:: RAW DATA ::
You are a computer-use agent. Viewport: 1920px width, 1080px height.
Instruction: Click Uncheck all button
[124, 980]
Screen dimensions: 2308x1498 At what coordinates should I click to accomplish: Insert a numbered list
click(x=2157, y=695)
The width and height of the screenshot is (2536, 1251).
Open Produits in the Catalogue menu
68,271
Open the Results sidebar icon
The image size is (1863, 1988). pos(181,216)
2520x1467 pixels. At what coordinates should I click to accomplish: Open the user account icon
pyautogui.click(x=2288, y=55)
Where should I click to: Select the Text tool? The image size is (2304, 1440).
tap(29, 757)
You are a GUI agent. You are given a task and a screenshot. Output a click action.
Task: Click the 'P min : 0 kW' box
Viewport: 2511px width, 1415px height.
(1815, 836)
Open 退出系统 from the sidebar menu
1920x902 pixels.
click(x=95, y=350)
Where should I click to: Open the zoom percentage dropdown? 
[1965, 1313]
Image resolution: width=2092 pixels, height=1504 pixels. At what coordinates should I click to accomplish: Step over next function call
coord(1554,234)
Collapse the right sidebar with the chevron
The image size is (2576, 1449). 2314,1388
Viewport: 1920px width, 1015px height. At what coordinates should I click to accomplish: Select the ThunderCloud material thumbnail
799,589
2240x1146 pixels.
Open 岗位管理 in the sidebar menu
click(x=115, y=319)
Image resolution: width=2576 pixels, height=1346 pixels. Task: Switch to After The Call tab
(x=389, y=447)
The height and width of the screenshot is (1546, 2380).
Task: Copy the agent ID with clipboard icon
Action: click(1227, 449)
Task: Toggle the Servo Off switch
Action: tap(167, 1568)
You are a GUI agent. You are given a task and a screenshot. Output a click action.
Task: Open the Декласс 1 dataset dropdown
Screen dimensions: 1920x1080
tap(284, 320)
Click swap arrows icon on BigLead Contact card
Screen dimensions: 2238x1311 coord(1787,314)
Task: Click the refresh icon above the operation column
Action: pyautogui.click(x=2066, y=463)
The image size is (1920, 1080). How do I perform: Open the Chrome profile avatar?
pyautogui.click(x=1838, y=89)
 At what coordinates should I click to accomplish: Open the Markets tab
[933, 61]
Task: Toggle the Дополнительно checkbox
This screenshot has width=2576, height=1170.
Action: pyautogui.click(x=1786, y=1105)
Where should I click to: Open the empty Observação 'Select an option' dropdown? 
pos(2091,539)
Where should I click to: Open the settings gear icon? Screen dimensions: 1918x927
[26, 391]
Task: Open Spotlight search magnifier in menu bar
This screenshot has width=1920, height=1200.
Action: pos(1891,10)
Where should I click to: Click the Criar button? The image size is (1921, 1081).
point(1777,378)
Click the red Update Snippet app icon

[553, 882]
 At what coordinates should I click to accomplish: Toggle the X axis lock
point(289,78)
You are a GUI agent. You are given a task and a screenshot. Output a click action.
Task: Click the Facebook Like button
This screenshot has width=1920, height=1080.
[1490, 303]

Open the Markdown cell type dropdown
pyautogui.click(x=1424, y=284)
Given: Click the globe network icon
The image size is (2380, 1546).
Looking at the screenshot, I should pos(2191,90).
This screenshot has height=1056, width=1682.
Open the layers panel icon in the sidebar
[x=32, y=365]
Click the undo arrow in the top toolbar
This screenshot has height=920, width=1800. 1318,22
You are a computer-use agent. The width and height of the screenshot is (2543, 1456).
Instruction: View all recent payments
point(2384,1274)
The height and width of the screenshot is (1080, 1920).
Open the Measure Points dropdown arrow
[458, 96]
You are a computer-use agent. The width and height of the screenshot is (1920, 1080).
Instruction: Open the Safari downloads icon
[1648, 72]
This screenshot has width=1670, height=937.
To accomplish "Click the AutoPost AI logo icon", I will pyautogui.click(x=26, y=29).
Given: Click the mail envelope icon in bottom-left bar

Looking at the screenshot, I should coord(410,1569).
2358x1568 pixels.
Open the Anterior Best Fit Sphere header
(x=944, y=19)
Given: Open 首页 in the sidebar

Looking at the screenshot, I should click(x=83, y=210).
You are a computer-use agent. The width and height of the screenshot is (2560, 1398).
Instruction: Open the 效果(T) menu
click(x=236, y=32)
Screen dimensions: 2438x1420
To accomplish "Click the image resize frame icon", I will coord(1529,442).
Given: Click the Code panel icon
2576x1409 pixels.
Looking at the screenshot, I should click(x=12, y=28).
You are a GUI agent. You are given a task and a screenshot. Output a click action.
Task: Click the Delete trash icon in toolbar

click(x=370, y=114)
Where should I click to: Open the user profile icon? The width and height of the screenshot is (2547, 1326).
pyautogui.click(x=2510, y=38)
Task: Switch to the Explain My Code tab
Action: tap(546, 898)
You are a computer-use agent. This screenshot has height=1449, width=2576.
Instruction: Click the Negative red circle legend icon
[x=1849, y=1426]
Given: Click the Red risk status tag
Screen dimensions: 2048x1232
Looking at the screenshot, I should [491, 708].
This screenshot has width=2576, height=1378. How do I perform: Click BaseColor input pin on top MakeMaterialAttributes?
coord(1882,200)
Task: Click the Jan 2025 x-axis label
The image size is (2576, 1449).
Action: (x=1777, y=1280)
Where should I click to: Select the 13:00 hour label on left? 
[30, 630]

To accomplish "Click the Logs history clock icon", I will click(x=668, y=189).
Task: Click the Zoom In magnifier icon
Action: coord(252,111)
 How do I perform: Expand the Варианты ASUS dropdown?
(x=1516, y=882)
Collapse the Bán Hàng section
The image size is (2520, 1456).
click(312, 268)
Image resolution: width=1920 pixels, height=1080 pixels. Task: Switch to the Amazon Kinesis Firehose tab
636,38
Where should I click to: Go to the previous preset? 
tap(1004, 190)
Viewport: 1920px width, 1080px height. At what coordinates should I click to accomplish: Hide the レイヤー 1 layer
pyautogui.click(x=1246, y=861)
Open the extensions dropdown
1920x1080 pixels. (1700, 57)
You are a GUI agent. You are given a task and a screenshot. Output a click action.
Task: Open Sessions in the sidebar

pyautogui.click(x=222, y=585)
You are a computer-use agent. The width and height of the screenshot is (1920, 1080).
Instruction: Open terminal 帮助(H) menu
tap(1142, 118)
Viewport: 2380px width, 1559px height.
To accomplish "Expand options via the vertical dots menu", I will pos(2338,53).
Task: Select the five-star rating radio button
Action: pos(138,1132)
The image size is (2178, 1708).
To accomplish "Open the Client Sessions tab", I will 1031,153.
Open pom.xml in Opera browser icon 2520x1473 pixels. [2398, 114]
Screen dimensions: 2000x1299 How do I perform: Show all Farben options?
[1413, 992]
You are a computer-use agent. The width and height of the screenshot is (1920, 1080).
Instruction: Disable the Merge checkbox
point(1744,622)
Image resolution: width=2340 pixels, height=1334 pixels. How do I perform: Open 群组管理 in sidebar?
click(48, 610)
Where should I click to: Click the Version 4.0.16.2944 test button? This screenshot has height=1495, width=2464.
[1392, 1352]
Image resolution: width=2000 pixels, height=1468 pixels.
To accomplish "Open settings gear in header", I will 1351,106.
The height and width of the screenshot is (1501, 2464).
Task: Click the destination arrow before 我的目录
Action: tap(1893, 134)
:::
Copy out all of the data exactly, leaving nothing out.

You are a computer-use agent. Viewport: 1920px width, 1080px height.
Instruction: Click Uncheck all button
[124, 980]
Screen dimensions: 2308x1498 At what coordinates should I click to accomplish: Insert a numbered list
click(x=2157, y=695)
The width and height of the screenshot is (2536, 1251).
Open Produits in the Catalogue menu
68,271
Open the Results sidebar icon
The image size is (1863, 1988). pos(181,216)
2520x1467 pixels. At what coordinates should I click to accomplish: Open the user account icon
pyautogui.click(x=2288, y=55)
Where should I click to: Select the Text tool? The image size is (2304, 1440).
tap(29, 757)
You are a GUI agent. You are given a task and a screenshot. Output a click action.
Task: Click the 'P min : 0 kW' box
Viewport: 2511px width, 1415px height.
(1815, 836)
Open 退出系统 from the sidebar menu
1920x902 pixels.
click(x=95, y=350)
Where should I click to: Open the zoom percentage dropdown? 
[1965, 1313]
Image resolution: width=2092 pixels, height=1504 pixels. At what coordinates should I click to accomplish: Step over next function call
coord(1554,234)
Collapse the right sidebar with the chevron
The image size is (2576, 1449). 2314,1388
Viewport: 1920px width, 1015px height. At what coordinates should I click to accomplish: Select the ThunderCloud material thumbnail
799,589
2240x1146 pixels.
Open 岗位管理 in the sidebar menu
click(x=115, y=319)
Image resolution: width=2576 pixels, height=1346 pixels. Task: Switch to After The Call tab
(x=389, y=447)
The height and width of the screenshot is (1546, 2380).
Task: Copy the agent ID with clipboard icon
Action: click(1227, 449)
Task: Toggle the Servo Off switch
Action: tap(167, 1568)
You are a GUI agent. You are given a task and a screenshot. Output a click action.
Task: Open the Декласс 1 dataset dropdown
Screen dimensions: 1920x1080
tap(284, 320)
Click swap arrows icon on BigLead Contact card
Screen dimensions: 2238x1311 coord(1787,314)
Task: Click the refresh icon above the operation column
Action: pyautogui.click(x=2066, y=463)
The image size is (1920, 1080). How do I perform: Open the Chrome profile avatar?
pyautogui.click(x=1838, y=89)
 At what coordinates should I click to accomplish: Open the Markets tab
[933, 61]
Task: Toggle the Дополнительно checkbox
This screenshot has width=2576, height=1170.
Action: pyautogui.click(x=1786, y=1105)
Where should I click to: Open the empty Observação 'Select an option' dropdown? 
pos(2091,539)
Where should I click to: Open the settings gear icon? Screen dimensions: 1918x927
[26, 391]
Task: Open Spotlight search magnifier in menu bar
This screenshot has width=1920, height=1200.
Action: pos(1891,10)
Where should I click to: Click the Criar button? The image size is (1921, 1081).
point(1777,378)
Click the red Update Snippet app icon

[553, 882]
 At what coordinates should I click to accomplish: Toggle the X axis lock
point(289,78)
You are a GUI agent. You are given a task and a screenshot. Output a click action.
Task: Click the Facebook Like button
This screenshot has width=1920, height=1080.
[1490, 303]

Open the Markdown cell type dropdown
pyautogui.click(x=1424, y=284)
Given: Click the globe network icon
The image size is (2380, 1546).
Looking at the screenshot, I should pos(2191,90).
This screenshot has height=1056, width=1682.
Open the layers panel icon in the sidebar
[x=32, y=365]
Click the undo arrow in the top toolbar
This screenshot has height=920, width=1800. 1318,22
You are a computer-use agent. The width and height of the screenshot is (2543, 1456).
Instruction: View all recent payments
point(2384,1274)
The height and width of the screenshot is (1080, 1920).
Open the Measure Points dropdown arrow
[458, 96]
You are a computer-use agent. The width and height of the screenshot is (1920, 1080).
Instruction: Open the Safari downloads icon
[1648, 72]
This screenshot has width=1670, height=937.
To accomplish "Click the AutoPost AI logo icon", I will pyautogui.click(x=26, y=29).
Given: Click the mail envelope icon in bottom-left bar

Looking at the screenshot, I should coord(410,1569).
2358x1568 pixels.
Open the Anterior Best Fit Sphere header
(x=944, y=19)
Given: Open 首页 in the sidebar

Looking at the screenshot, I should click(x=83, y=210).
You are a computer-use agent. The width and height of the screenshot is (2560, 1398).
Instruction: Open the 效果(T) menu
click(x=236, y=32)
Screen dimensions: 2438x1420
To accomplish "Click the image resize frame icon", I will coord(1529,442).
Given: Click the Code panel icon
2576x1409 pixels.
Looking at the screenshot, I should click(x=12, y=28).
You are a GUI agent. You are given a task and a screenshot. Output a click action.
Task: Click the Delete trash icon in toolbar

click(x=370, y=114)
Where should I click to: Open the user profile icon? The width and height of the screenshot is (2547, 1326).
pyautogui.click(x=2510, y=38)
Task: Switch to the Explain My Code tab
Action: tap(546, 898)
You are a computer-use agent. This screenshot has height=1449, width=2576.
Instruction: Click the Negative red circle legend icon
[x=1849, y=1426]
Given: Click the Red risk status tag
Screen dimensions: 2048x1232
Looking at the screenshot, I should [491, 708].
This screenshot has width=2576, height=1378. How do I perform: Click BaseColor input pin on top MakeMaterialAttributes?
coord(1882,200)
Task: Click the Jan 2025 x-axis label
The image size is (2576, 1449).
Action: (x=1777, y=1280)
Where should I click to: Select the 13:00 hour label on left? 
[30, 630]

To accomplish "Click the Logs history clock icon", I will click(x=668, y=189).
Task: Click the Zoom In magnifier icon
Action: coord(252,111)
 How do I perform: Expand the Варианты ASUS dropdown?
(x=1516, y=882)
Collapse the Bán Hàng section
The image size is (2520, 1456).
click(312, 268)
Image resolution: width=1920 pixels, height=1080 pixels. Task: Switch to the Amazon Kinesis Firehose tab
636,38
Where should I click to: Go to the previous preset? 
tap(1004, 190)
Viewport: 1920px width, 1080px height. At what coordinates should I click to accomplish: Hide the レイヤー 1 layer
pyautogui.click(x=1246, y=861)
Open the extensions dropdown
1920x1080 pixels. (1700, 57)
You are a GUI agent. You are given a task and a screenshot. Output a click action.
Task: Open Sessions in the sidebar

pyautogui.click(x=222, y=585)
You are a computer-use agent. The width and height of the screenshot is (1920, 1080).
Instruction: Open terminal 帮助(H) menu
tap(1142, 118)
Viewport: 2380px width, 1559px height.
To accomplish "Expand options via the vertical dots menu", I will pos(2338,53).
Task: Select the five-star rating radio button
Action: pos(138,1132)
The image size is (2178, 1708).
To accomplish "Open the Client Sessions tab", I will 1031,153.
Open pom.xml in Opera browser icon 2520x1473 pixels. [2398, 114]
Screen dimensions: 2000x1299 How do I perform: Show all Farben options?
[1413, 992]
You are a computer-use agent. The width and height of the screenshot is (1920, 1080).
Instruction: Disable the Merge checkbox
point(1744,622)
Image resolution: width=2340 pixels, height=1334 pixels. How do I perform: Open 群组管理 in sidebar?
click(48, 610)
Where should I click to: Click the Version 4.0.16.2944 test button? This screenshot has height=1495, width=2464.
[1392, 1352]
Image resolution: width=2000 pixels, height=1468 pixels.
To accomplish "Open settings gear in header", I will 1351,106.
The height and width of the screenshot is (1501, 2464).
Task: Click the destination arrow before 我的目录
Action: tap(1893, 134)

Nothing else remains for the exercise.